A 59-year-old man was referred to the Kochi Medical School Hospital (Nankoku, Japan) in February, 2016, due to left shoulder pain. Physical examination revealed a nodular painful mass lesion in the subcutaneous tissue of the right chest wall, measuring ~2 cm in diameter (Fig. 1). X-ray and magnetic resonance imaging revealed an osteolytic tumor in the proximal region of the left humerus. Esophagogastroduodenoscopy revealed a large ulcerated tumor in the lower gastric body near the lesser curvature, and biopsy specimens from the gastric and humeral lesions revealed poorly differentiated adenocarcinoma (Fig. 2). Abdominal computed tomography examination revealed multiple low-density lesions in the liver and a well-defined, 2.2-cm mass in the subcutaneous tissue of the right chest wall (Fig. 3).

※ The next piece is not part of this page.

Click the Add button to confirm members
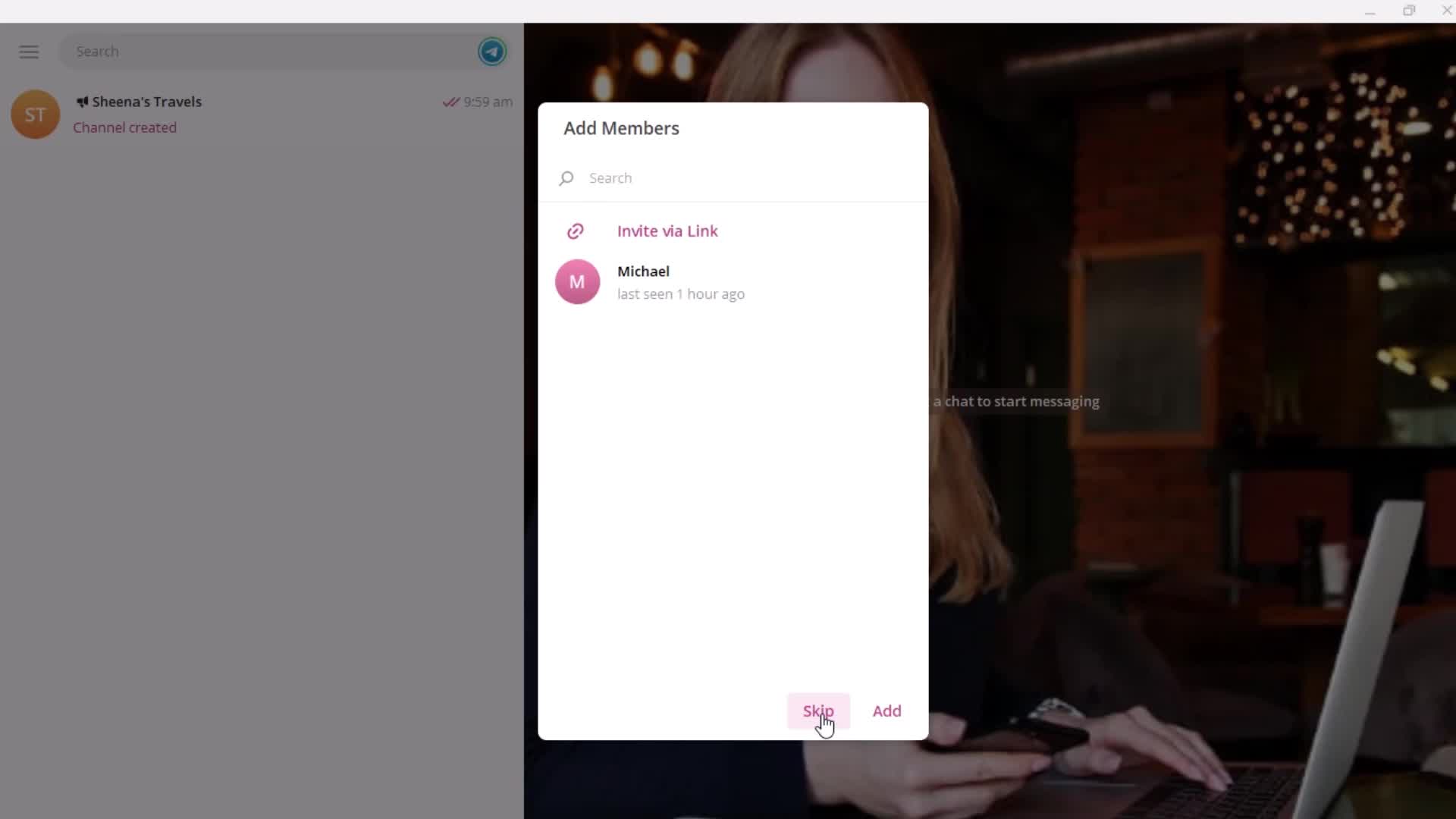 (887, 710)
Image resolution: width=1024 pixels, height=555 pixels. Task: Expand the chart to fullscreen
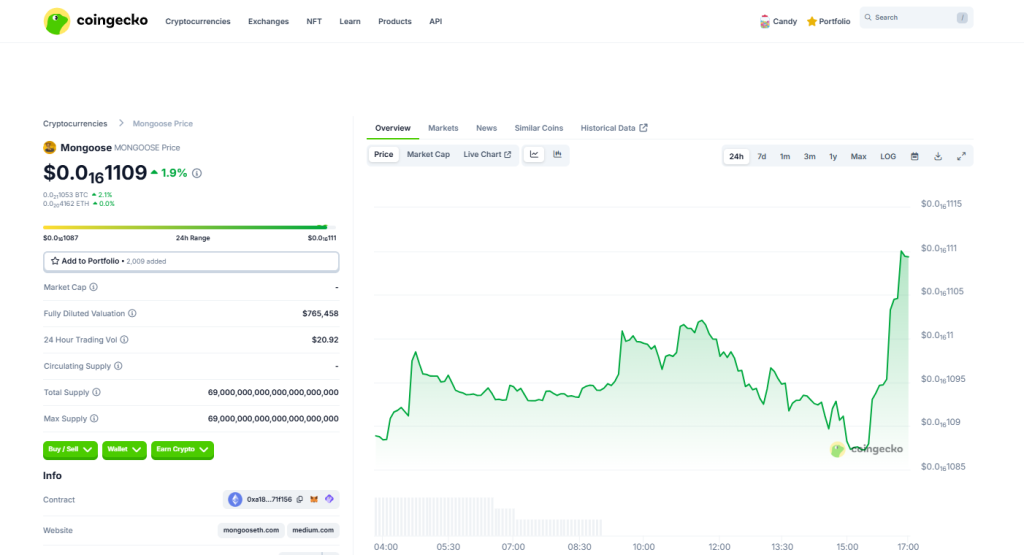[x=961, y=157]
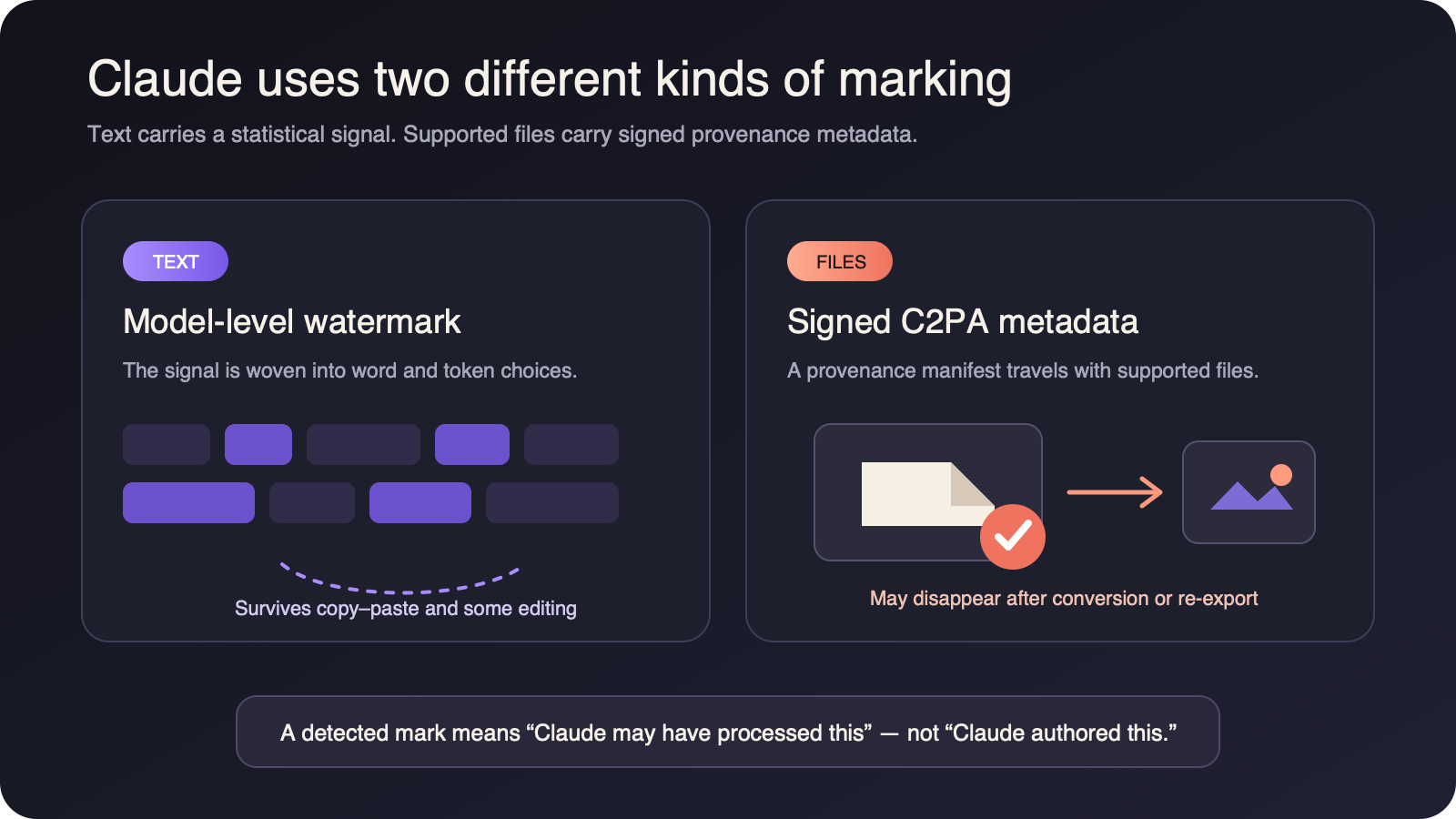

The diagnosis was advanced gastric cancer with metastases to the liver, bone and skin, and systemic chemotherapy with radiotherapy were recommended for the bone metastasis. The patient also underwent distal gastrectomy to control bleeding from the primary gastric cancer lesion due to unresolved anemia, not improving by blood transfusion, and a low hemoglobin level (7.3 g/dl; normal range, 13.7–16.8 g/dl). The subcutaneous tumor in the right chest wall was resected at the same time, in order to alleviate the pain caused by the mass. Macroscopic examination of the resected specimen revealed a well-circumscribed, solid tumor, measuring 2.2×2.1 cm, with a firm consistency (Fig. 4). Microscopic examination revealed infiltration of the subcutaneous tissue by poorly differentiated adenocarcinoma cells. The patient received chemotherapy with oxaliplatin and oral fluoropyrimidine (S-1). However, the liver metastases and peritoneal carcinomatosis progressed, and the patient succumbed to the disease 6 months after the diagnosis.
The most commonly reported origins of cutaneous metastasis are lung, breast and colon cancer, melanoma, squamous cell carcinoma of the oral cavity and renal cell carcinoma (2,4). Lymphatic and hematogenous spread have been suggested as possible mechanisms for metastasis to the skin as well as to other organs (4,5), although most metastases of primary cancer are generally considered to progress, in a stepwise manner, from locoregional to distant lesions (6).
Cutaneous metastasis of cancer generally appears late in the course of the disease. Therefore, the mean survival time of patients with skin metastases is only a few months and, in cases of metastatic gastric tumors, treatment usually consists of systemic therapy rather than surgery (6). However, as in the present case, surgical resection of metastatic skin tumors is occasionally undertaken as palliative treatment to improve the patient's quality of life by controlling severe symptoms such as pain and hemorrhage.